2. The Covid-response risks leaving disabled people behind
- Lifeline services are being removed at a time of acute need and uncertainty leaving disabled people even more vulnerable.
- Social Care has been already cut to the bone under austerity and due to COVID, vital social care supports have been withdrawn from a further 1884 people in Glasgow since 19th March – with some given no notice at all, and no idea when or if their care would be reinstated. Many disabled people have been left reliant on neighbours, other vulnerable relatives, or simply with no-one to meet intimate personal care needs like meals, medications, support to shower or use the toilet. Disabled members of GDA warn this is unacceptable, and far from sustainable, yet many fear their care may never be reinstated.

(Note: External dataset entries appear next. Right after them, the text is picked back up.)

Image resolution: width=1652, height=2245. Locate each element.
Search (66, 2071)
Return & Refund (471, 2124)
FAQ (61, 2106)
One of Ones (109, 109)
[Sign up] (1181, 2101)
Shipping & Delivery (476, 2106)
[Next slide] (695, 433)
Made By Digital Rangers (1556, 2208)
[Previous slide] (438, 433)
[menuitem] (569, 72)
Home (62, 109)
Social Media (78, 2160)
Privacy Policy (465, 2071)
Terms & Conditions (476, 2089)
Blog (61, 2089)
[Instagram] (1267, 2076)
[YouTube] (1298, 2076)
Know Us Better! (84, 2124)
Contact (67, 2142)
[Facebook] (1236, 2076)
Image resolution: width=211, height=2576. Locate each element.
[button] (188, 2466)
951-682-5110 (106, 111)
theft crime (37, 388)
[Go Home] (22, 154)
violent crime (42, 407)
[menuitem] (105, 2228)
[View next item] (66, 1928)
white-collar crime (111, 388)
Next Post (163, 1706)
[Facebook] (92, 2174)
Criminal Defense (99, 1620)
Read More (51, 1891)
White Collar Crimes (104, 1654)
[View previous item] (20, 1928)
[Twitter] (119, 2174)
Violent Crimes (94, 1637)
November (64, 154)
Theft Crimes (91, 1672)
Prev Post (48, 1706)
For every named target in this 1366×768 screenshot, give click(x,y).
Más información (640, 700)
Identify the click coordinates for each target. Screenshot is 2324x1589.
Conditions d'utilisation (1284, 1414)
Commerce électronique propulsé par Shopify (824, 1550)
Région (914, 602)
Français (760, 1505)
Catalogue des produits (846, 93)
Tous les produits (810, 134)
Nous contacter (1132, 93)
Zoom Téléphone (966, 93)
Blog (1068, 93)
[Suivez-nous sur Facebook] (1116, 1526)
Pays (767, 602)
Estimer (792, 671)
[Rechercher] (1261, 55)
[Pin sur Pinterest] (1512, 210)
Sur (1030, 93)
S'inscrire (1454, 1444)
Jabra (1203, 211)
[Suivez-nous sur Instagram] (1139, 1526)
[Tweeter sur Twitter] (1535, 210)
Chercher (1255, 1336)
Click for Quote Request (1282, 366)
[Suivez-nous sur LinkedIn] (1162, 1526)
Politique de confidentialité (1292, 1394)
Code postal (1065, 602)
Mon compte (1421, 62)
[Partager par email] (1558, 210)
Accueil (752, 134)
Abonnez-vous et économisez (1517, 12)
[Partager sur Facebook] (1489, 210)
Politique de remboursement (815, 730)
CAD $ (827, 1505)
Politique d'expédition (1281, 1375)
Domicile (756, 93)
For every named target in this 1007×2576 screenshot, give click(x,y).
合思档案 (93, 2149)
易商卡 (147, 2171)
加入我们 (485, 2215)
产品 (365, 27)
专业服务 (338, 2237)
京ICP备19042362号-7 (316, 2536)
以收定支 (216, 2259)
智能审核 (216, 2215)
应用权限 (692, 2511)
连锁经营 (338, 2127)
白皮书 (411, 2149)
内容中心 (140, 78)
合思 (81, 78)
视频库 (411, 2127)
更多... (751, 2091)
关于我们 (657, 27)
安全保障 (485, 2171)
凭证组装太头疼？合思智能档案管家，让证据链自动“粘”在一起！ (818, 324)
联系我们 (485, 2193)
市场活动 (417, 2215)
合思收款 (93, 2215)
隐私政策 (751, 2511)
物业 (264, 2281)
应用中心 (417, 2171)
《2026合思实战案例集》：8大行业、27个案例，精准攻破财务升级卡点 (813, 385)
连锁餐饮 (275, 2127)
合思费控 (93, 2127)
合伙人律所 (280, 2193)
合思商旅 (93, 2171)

- Mental Health: the pandemic has seen vital supports removed from many who live with long term mental health conditions. Some members report mental health teams are uncontactable, leaving them extremely vulnerable at this incredibly challenging time. Austerity and cuts have long eroded capacity of our mental health services, with GDA members report longstanding barriers to accessing mental health support: services for those with long-term mental health needs must be protected and invested in at this time, alongside broadening access to low-level supports.
- Rights to life are on the line: GDA members are terrified that ‘resource rationing’ guidelines are stripping them of their rights to equal access to potentially life-saving treatment. Several individuals have reported feeling pressured into agreeing Do Not Resuscitate notices, or being told they won’t be eligible for hospital treatment should they fall ill.
- Over 90% of disabled people responded saying they want disabled people’s voices to be heard, in decisions about their own lives, and the evolving Covid-response, to ensure the ‘new normal’ is one which includes and values disabled people.
What GDA is doing:
- GDA’s Social Care Expert Group are meeting remotely to offer peer support and speak out about their direct experiences of cuts, to raise concerns and to call for action
- GDA has secured emergency funding for a Wellbeing Helpline to provide lifeline support to those falling through the cracks, and amplify calls for our specialist services to be protected.
- GDA is supporting individuals to assert their wishes and know their rights in relation to health treatments e.g. health passports.
- As part of the Scottish Independent Living Coalition of Disabled People led Orgs in Scotland – GDA has called for clear guidance to protect disabled people’s Rights to Life and Health.
- GDA has been continually feeding in voices, views and experiences of members in relation to COVID from the outset including speaking with Scottish Government Ministers on 31st March, 1 week into Lockdown to outline headline issues. GDA is determined and will continue every effort to ensure no disabled person is left behind.
GDA is calling on leaders from all sectors to hear and understand the specific impacts of Covid19 and the response, on disabled people, and to work with disabled people and our organisations, to protect rights and mitigate the unequal impacts evidenced through our member engagement.